• **WORK TASK**
Match the string "agent" against each line below, and copy every line that matches.

(RECORDS SUPPLIED begins)

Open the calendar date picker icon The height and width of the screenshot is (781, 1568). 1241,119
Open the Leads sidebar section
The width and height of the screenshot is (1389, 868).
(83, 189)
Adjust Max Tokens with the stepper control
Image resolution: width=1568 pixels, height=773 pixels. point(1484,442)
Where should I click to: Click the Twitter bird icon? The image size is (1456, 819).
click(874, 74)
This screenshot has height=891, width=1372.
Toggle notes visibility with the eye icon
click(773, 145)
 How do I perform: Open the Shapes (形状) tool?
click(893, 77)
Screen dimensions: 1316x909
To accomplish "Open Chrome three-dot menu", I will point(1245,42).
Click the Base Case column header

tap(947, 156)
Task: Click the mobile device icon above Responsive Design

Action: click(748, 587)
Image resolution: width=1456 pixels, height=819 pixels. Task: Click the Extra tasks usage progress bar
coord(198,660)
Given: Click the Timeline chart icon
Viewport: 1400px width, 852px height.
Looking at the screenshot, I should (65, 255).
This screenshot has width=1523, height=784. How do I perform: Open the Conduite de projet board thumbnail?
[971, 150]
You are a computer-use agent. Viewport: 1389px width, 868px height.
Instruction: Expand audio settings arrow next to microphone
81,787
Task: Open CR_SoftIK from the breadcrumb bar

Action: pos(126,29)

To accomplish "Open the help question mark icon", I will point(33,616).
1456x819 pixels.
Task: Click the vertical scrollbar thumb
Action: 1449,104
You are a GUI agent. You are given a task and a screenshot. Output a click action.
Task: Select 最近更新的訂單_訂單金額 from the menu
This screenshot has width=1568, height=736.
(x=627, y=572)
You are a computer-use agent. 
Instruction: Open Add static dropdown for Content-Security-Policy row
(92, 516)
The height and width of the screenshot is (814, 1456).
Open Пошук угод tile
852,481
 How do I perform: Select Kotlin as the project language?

(RECORDS SUPPLIED ends)

• **COMPLETED EXERCISE**
You are a computer-use agent. Viewport: 1389px width, 868px height.
You are a GUI agent. You are given a task and a screenshot. Output a click action.
You are a computer-use agent. 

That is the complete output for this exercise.